§ Written exercise 1
List the full names of the people who appear in the DDL thread.
§ Written exercise 2
From the rows, echo the lines verbatim, starting at the line containing "is (2072, 1288)." and ending at the line containing "(2138, 45).", both included.

-- Begin Excerpted passage --

Re: DDL implementation details

Sergi Vladykin Mon, 16 Jan 2017 12:07:56 -0800

Dima,

I agree that cache==table is definitely a wrong choice, but as far as I see
Vova suggests having cache==tablespace instead of cache==schema. I tend to
agree with this decoupling of physical and logical grouping, but the
concern is that it will require much more work to do.


Sergi

2017-01-16 21:35 GMT+03:00 Dmitriy Setrakyan <dsetrak...@apache.org>:

> Vova,
>
> Currently I see only 2 ways we can proceed here:
>
>    1. cache == table
>    2. cache == schema
>
> I agree that "cache==table" may be more flexible, but I don't think it will
> work in Ignite.
> We may end up with 1,000s of caches, which will carry significant overhead
> on memory and cluster overall. I think that we have no choice but to take
> "cache==schema" approach.
>
> D.
>
> On Mon, Jan 16, 2017 at 1:00 AM, Vladimir Ozerov <voze...@gridgain.com>
> wrote:
>
> > Sergi, Dima,
> >
> > In the scope of Ignite 1.x it is perfectly fine to have "schema = cache".

-- End Excerpted passage --
-- Begin Excerpted records --

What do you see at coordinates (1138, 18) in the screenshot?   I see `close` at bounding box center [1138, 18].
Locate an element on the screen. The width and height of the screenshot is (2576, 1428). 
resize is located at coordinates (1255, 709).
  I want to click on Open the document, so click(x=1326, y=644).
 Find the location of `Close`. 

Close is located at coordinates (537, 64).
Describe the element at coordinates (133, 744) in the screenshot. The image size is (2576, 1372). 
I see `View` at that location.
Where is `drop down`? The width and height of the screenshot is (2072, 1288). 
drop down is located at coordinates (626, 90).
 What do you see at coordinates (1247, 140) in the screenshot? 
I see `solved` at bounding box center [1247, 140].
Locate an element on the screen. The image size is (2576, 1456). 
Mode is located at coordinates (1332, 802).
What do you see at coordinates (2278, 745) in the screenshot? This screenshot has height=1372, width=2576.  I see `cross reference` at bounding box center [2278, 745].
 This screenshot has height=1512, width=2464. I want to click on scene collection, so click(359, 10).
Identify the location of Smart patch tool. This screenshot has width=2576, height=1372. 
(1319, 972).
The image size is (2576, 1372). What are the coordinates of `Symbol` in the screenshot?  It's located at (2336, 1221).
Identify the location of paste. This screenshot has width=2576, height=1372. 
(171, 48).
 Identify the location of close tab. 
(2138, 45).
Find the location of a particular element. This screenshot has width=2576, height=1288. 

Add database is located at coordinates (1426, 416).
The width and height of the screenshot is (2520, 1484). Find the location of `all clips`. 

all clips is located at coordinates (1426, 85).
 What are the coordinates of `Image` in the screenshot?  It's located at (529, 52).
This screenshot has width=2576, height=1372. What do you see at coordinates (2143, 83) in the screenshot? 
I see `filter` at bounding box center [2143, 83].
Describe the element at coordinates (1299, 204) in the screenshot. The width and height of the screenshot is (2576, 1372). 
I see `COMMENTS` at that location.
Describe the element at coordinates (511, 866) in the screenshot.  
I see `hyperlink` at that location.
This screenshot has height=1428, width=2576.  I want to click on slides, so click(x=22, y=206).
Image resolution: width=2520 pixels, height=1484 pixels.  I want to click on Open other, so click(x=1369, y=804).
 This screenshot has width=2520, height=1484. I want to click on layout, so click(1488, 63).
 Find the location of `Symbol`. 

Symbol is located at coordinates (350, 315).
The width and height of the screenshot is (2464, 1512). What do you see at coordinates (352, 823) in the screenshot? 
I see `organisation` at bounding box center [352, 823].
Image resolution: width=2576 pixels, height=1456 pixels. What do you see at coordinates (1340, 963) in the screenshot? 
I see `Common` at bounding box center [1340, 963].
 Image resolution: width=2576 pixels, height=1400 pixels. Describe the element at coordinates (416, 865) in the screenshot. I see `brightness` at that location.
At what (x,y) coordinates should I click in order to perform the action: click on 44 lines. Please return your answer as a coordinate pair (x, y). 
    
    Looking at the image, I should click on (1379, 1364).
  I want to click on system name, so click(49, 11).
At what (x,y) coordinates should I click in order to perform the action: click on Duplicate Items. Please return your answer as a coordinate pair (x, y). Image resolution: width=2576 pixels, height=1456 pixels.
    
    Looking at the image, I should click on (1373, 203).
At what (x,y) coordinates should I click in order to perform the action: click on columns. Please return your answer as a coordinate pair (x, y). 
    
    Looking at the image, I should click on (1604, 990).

-- End Excerpted records --

§ Exercise solution 1
Sergi Vladykin, Dmitriy Setrakyan, Vladimir Ozerov

§ Exercise solution 2
Where is `drop down`? The width and height of the screenshot is (2072, 1288). 
drop down is located at coordinates (626, 90).
 What do you see at coordinates (1247, 140) in the screenshot? 
I see `solved` at bounding box center [1247, 140].
Locate an element on the screen. The image size is (2576, 1456). 
Mode is located at coordinates (1332, 802).
What do you see at coordinates (2278, 745) in the screenshot? This screenshot has height=1372, width=2576.  I see `cross reference` at bounding box center [2278, 745].
 This screenshot has height=1512, width=2464. I want to click on scene collection, so click(359, 10).
Identify the location of Smart patch tool. This screenshot has width=2576, height=1372. 
(1319, 972).
The image size is (2576, 1372). What are the coordinates of `Symbol` in the screenshot?  It's located at (2336, 1221).
Identify the location of paste. This screenshot has width=2576, height=1372. 
(171, 48).
 Identify the location of close tab. 
(2138, 45).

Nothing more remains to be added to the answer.